_Records provided_
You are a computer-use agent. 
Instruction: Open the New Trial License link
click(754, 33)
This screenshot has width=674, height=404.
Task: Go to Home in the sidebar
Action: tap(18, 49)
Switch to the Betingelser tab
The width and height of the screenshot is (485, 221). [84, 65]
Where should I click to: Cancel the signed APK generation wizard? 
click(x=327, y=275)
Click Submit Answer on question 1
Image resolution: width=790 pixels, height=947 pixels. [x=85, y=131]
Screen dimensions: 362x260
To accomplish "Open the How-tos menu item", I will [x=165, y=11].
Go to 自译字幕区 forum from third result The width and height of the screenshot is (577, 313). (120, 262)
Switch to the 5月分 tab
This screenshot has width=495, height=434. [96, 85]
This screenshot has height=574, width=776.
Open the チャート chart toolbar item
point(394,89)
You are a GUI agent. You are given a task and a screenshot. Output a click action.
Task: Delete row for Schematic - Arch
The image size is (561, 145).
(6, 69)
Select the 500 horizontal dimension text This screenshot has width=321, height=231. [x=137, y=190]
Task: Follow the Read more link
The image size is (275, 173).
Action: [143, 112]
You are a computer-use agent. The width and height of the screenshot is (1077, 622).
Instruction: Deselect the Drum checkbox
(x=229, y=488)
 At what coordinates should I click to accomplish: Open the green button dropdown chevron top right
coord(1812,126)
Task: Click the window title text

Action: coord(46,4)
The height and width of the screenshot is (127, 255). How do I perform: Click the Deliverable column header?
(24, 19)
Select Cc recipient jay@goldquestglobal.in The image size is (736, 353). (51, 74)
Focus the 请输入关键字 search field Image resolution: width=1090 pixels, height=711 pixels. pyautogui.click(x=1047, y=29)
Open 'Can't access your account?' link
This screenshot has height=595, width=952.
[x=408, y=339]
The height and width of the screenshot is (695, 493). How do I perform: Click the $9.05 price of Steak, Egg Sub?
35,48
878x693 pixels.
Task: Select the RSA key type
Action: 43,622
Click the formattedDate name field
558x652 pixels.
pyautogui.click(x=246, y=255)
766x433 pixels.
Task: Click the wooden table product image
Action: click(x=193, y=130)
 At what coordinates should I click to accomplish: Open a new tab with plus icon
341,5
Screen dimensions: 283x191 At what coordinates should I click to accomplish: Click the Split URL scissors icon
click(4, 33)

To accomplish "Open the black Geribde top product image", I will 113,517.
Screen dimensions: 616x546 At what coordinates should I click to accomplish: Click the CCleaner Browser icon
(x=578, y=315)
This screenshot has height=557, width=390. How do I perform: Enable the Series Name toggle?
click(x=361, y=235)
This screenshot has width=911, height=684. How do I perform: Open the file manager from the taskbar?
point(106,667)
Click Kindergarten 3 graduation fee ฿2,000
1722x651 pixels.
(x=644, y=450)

_To do_
Return every line above in which the string "computer" occurs.

_Answer to this exercise_
You are a computer-use agent. 
You are a computer-use agent. The width and height of the screenshot is (1077, 622).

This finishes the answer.